Supplied data.
##############################
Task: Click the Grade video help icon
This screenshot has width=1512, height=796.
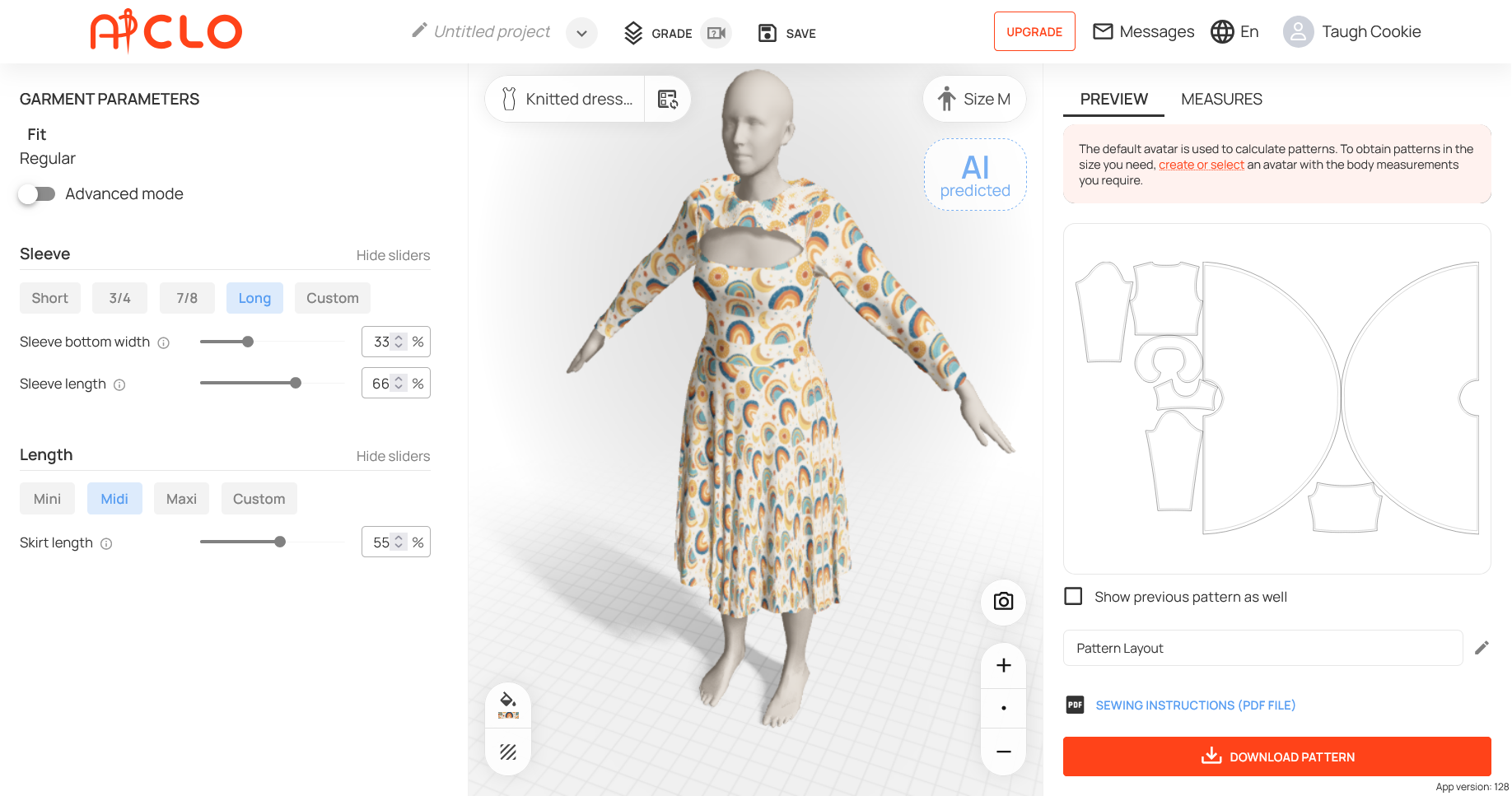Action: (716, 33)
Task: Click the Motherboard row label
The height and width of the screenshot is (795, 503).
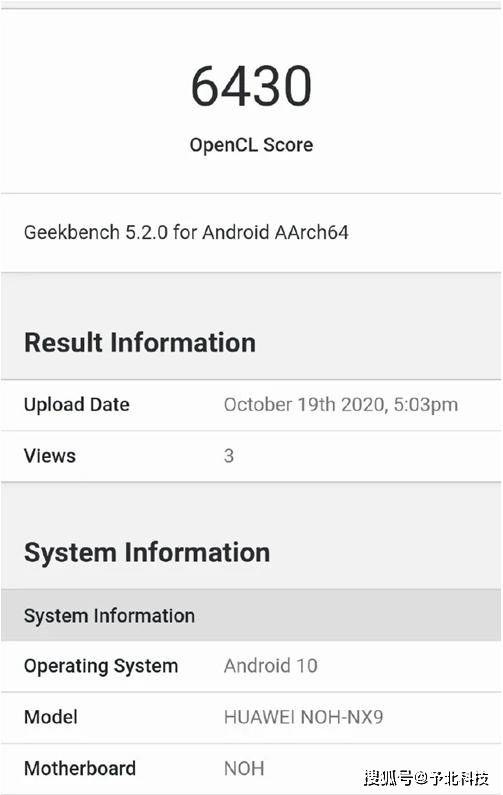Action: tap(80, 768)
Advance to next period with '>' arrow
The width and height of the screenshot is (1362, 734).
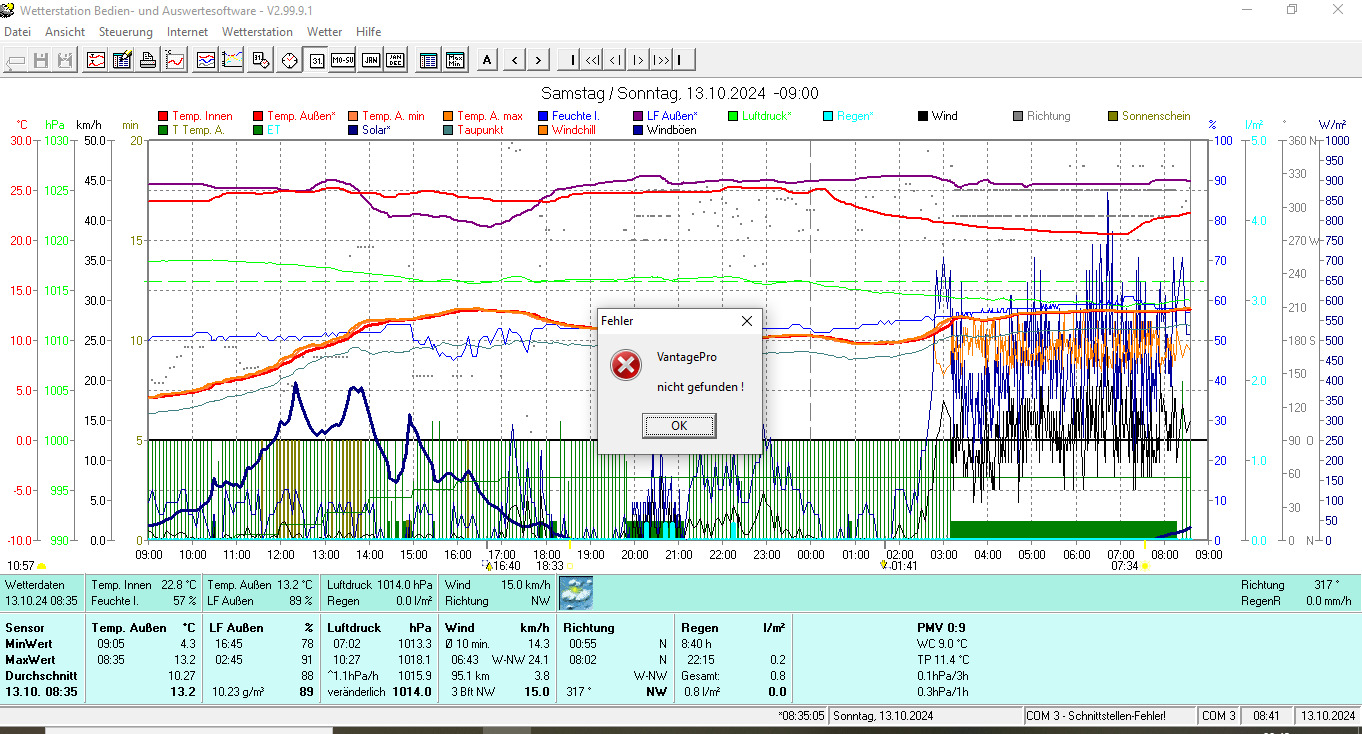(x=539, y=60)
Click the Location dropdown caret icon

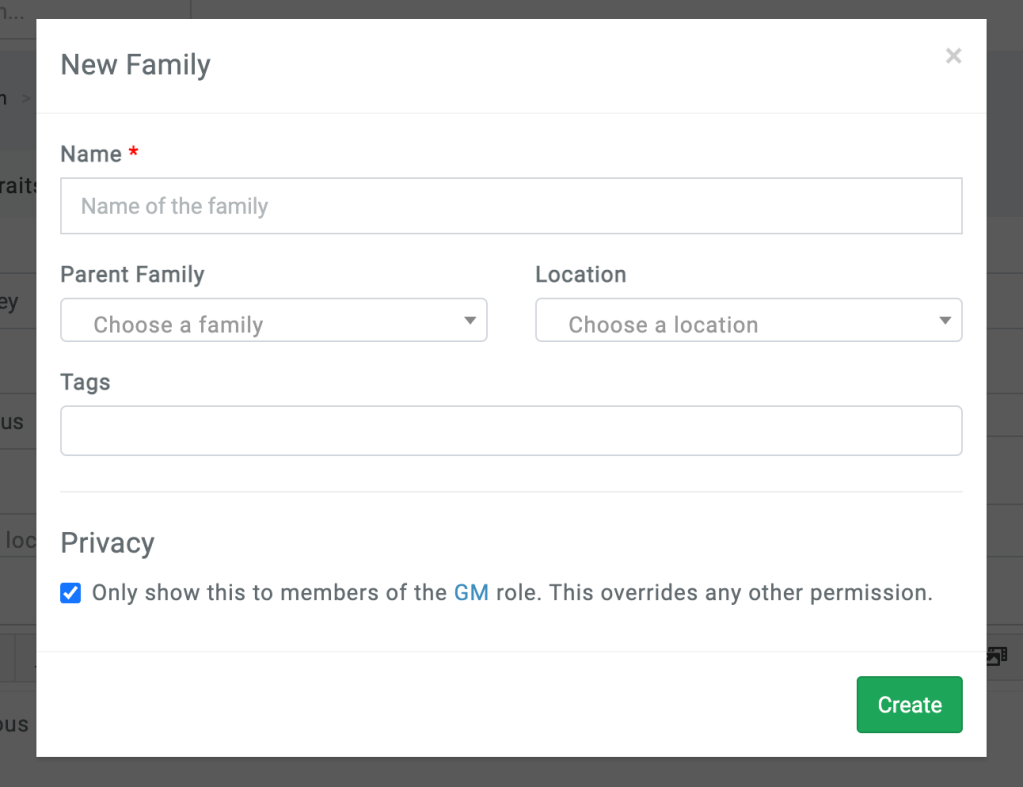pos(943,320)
##############################
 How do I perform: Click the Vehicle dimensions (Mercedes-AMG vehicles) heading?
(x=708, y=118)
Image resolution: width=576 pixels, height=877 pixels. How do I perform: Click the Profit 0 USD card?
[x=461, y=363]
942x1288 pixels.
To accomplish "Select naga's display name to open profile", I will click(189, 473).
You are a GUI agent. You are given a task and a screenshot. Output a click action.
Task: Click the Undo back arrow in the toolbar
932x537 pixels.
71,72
##############################
Whenever the string "arrow" appears on a line of the material, that line counts; report the count and nothing else.

2